(EXERCISE GOAL): Every line from the one with "619x512 pixels." to the one with "You are a computer-use agent. The image size is (1294, 924).", including those two, is to be copied exactly; all other lines of the entries below are left out.

[Stored items]

--------------------

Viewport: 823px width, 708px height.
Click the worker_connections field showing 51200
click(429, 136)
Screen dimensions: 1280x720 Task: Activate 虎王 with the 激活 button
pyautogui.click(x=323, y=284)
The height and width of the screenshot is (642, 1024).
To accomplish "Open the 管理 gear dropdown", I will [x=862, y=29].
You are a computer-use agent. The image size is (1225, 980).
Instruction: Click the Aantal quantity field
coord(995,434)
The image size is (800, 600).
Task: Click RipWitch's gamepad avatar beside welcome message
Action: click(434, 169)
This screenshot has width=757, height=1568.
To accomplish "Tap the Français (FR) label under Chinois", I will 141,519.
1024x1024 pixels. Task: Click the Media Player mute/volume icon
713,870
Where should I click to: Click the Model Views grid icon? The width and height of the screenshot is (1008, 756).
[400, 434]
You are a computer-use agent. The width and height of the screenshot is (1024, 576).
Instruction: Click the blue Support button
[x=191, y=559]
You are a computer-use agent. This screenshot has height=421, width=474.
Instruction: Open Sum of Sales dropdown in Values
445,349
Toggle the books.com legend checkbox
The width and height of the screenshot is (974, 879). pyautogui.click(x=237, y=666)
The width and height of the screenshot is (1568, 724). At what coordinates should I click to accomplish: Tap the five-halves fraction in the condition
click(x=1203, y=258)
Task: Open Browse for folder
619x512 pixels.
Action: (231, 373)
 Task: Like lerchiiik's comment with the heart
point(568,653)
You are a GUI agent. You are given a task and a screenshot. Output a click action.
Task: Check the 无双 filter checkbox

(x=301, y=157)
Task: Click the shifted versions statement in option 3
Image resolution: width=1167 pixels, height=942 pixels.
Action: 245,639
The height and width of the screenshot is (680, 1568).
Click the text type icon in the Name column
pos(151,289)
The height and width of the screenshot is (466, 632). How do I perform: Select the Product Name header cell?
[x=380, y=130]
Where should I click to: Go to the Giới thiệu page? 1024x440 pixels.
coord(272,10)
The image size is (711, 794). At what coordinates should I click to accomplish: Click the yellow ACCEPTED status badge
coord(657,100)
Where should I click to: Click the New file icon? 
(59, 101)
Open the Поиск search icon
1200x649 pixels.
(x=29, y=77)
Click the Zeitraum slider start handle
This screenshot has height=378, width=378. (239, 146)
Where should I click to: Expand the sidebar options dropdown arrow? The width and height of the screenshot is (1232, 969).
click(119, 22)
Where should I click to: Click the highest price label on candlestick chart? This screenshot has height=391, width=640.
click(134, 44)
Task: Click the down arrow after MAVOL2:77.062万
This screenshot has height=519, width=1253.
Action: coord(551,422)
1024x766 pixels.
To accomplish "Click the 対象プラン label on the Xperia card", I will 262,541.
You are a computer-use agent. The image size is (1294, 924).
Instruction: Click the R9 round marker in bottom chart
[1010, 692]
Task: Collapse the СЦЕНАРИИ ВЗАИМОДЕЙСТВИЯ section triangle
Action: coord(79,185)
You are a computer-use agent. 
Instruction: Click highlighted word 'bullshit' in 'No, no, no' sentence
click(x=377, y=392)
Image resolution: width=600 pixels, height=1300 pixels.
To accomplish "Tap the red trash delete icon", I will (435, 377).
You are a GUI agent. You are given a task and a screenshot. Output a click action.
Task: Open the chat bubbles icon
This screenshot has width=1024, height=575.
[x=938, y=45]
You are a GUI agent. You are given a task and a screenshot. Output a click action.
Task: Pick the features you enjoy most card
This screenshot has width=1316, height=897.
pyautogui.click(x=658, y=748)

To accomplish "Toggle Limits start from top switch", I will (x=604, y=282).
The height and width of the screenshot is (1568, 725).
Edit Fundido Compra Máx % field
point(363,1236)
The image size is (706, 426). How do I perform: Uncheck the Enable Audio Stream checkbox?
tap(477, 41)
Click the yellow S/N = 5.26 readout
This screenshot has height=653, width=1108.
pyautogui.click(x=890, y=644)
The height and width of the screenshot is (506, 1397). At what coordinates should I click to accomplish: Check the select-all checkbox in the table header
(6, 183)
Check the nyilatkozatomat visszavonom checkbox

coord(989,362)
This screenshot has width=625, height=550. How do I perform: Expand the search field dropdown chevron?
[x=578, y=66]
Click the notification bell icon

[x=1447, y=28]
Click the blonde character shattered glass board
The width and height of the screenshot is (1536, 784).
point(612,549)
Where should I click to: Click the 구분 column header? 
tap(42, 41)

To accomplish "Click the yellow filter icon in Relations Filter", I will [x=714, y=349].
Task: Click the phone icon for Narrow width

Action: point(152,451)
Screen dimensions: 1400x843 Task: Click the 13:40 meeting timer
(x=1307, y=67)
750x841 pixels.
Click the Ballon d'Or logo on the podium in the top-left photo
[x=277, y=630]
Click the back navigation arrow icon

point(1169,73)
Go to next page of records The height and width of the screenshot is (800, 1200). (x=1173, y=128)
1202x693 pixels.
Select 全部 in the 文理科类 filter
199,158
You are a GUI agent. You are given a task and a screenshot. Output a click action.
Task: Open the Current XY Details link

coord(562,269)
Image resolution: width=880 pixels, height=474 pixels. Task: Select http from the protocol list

--------------------

(THE ANSWER):
619x512 pixels.
Action: (231, 373)
 Task: Like lerchiiik's comment with the heart
point(568,653)
You are a GUI agent. You are given a task and a screenshot. Output a click action.
Task: Check the 无双 filter checkbox

(x=301, y=157)
Task: Click the shifted versions statement in option 3
Image resolution: width=1167 pixels, height=942 pixels.
Action: 245,639
The height and width of the screenshot is (680, 1568).
Click the text type icon in the Name column
pos(151,289)
The height and width of the screenshot is (466, 632). How do I perform: Select the Product Name header cell?
[x=380, y=130]
Where should I click to: Go to the Giới thiệu page? 1024x440 pixels.
coord(272,10)
The image size is (711, 794). At what coordinates should I click to accomplish: Click the yellow ACCEPTED status badge
coord(657,100)
Where should I click to: Click the New file icon? 
(59, 101)
Open the Поиск search icon
1200x649 pixels.
(x=29, y=77)
Click the Zeitraum slider start handle
This screenshot has height=378, width=378. (239, 146)
Where should I click to: Expand the sidebar options dropdown arrow? The width and height of the screenshot is (1232, 969).
click(119, 22)
Where should I click to: Click the highest price label on candlestick chart? This screenshot has height=391, width=640.
click(134, 44)
Task: Click the down arrow after MAVOL2:77.062万
This screenshot has height=519, width=1253.
Action: coord(551,422)
1024x766 pixels.
To accomplish "Click the 対象プラン label on the Xperia card", I will 262,541.
You are a computer-use agent. The image size is (1294, 924).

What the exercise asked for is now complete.